Population (December 2006)
- • Total: 4,077
- • Density: 657/km^{2} (1,700/sq mi)
- Time zone: UTC+01:00 (CET)
- • Summer (DST): UTC+02:00 (CEST)
- Postal code: 5102
- SFOS number: 4206
- ISO 3166 code: CH-AG
- Surrounded by: Auenstein, Biberstein, Buchs, Hunzenschwil, Lenzburg, Möriken-Wildegg, Niederlenz, Rohr, Schafisheim, Staufen, Suhr
- Website: www.rupperswil.ch

= Rupperswil =

Rupperswil is a municipality in the district of Lenzburg in the canton of Aargau in Switzerland.

==History==

Aerial view (1958)

A partially preserved Roman-era tile kiln from the 2nd century was discovered in 1911. There is also evidence of the emergence of a late-Alamanni village in the 8th century.
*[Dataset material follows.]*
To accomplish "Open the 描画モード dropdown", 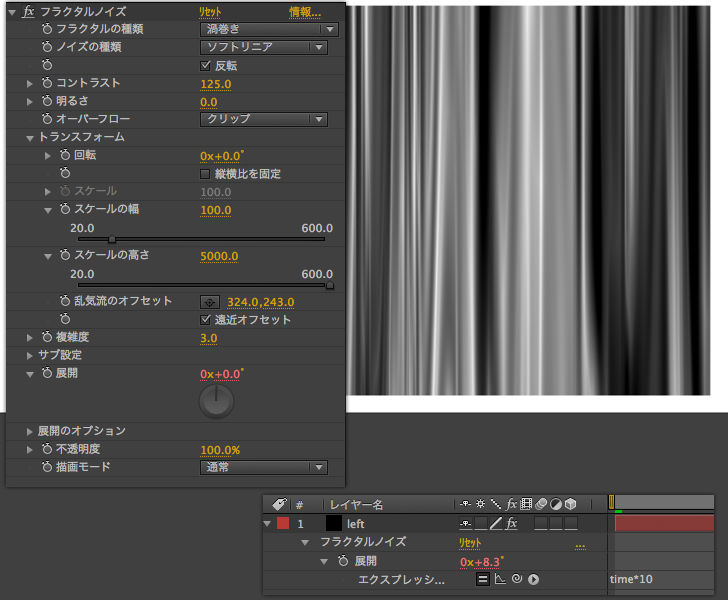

The modern village of Rupperswil is first mentioned in 1173 as Rubeswile. It belonged to the realm of Lenzburg and passed from the Lenzburg family to the Kyburgs then in 1273 to the rule of the Habsburgs. After the conquest of the Aargau in 1415 it became part of the Bernese District (Hochgerichtsbezirk) of Lenzburg. Around the beginning of the 13th to the mid-14th century, the Lords of Rubiswile, a Kyburg Ministerialis family (unfree knights in the service of another lord) is mentioned. They were the first Twingherren of Rupperswil. The Twingherrschaft was acquired between 1295 and 1312 by the Lords of Baldegg which then passed to the Lords of Reinach, and finally to the Lords of Hallwyl. In 1521 they sold the rights to low justice to Bern. Under the Bernese Bailiwick of Lenzburg, Rupperswil was the center of a lower court district. In 1803 Rupperswil became part of the newly created Canton of Aargau.
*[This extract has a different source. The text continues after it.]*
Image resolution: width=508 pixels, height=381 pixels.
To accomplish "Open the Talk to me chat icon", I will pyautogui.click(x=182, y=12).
Ecclesiastically, until 1681 Rupperswil belonged to a parish of Suhr. In 1528 the city converted during the Protestant Reformation. From 1676 to 1681, the Gem tried, eventually successfully, to create a separate parish. The village church was built from donations by the villagers between 1275 and 1370. In 1500 a choir and tower were added to the building. In 1921–22 the old church was replaced by a new building.

In the early 19th century the textile industry increasingly changed the formerly agricultural village. A spinning mill was established in 1836, which produced until the 1970s. In 1858, Rupperswil became a station on the railroad line Brugg–Aarau. In 1874, construction began on the Southern Railway line. Starting at the end of the 19th century there were more metal-processing plants and a sugar mill in Rupperswil. This industrial tradition and new businesses lead to a large number of jobs in the industrial sector. In 2004 54% of the population still worked in industry. Since the opening of the A1 Motorway in 1967, the population has grown steadily.
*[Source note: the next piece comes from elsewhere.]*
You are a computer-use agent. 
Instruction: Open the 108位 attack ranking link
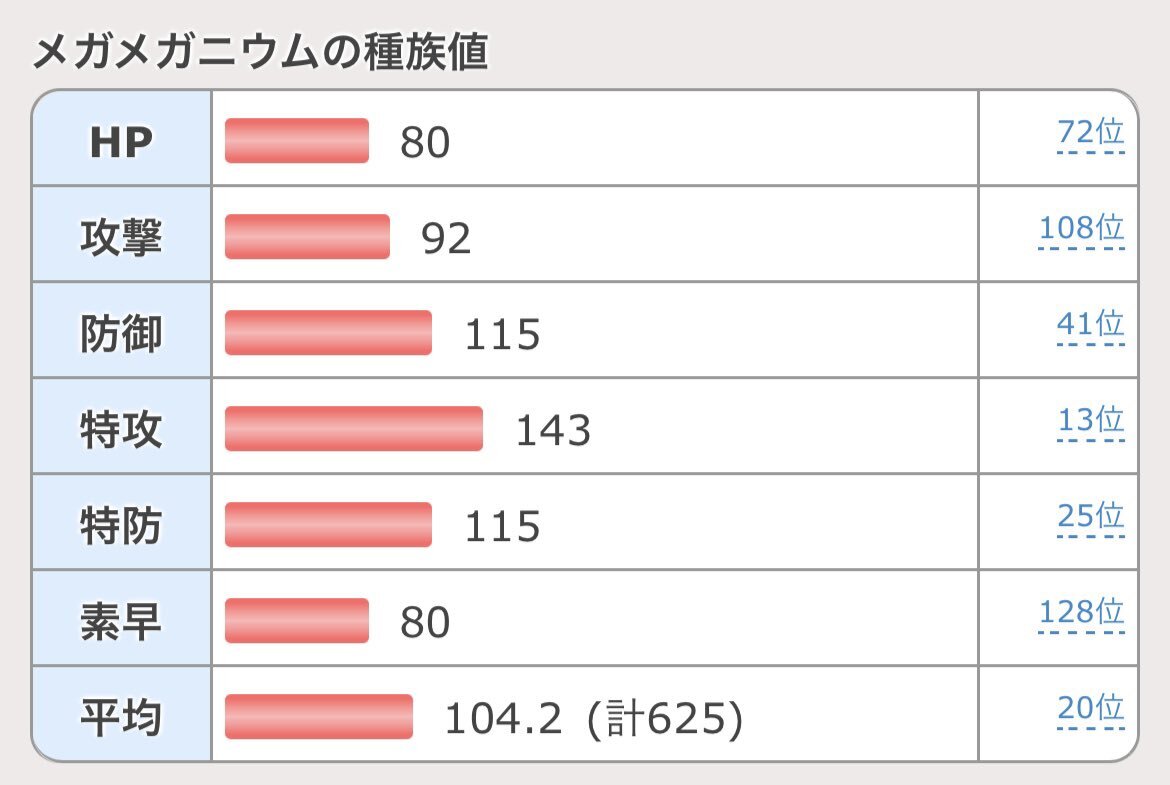[1081, 229]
The village was shocked by the 2015 Rupperswil murders.

==Geography==
Rupperswil has an area, As of 2009, of 6.21 km2. Of this area, 1.85 km2 or 29.8% is used for agricultural purposes, while 2.29 km2 or 36.9% is forested. Of the rest of the land, 1.79 km2 or 28.8% is settled (buildings or roads), 0.21 km2 or 3.4% is either rivers or lakes and 0.01 km2 or 0.2% is unproductive land.

Of the built-up area, industrial buildings made up 4.5% of the total area while housing and buildings made up 12.4% and transportation infrastructure made up 9.0%. Power and water infrastructure as well as other special developed areas made up 2.1% of the area. Out of the forested land, all of the forested land area is covered with heavy forests. Of the agricultural land, 22.9% is used for growing crops and 5.6% is pastures, while 1.3% is used for orchards or vine crops. All the water in the municipality is in rivers and streams.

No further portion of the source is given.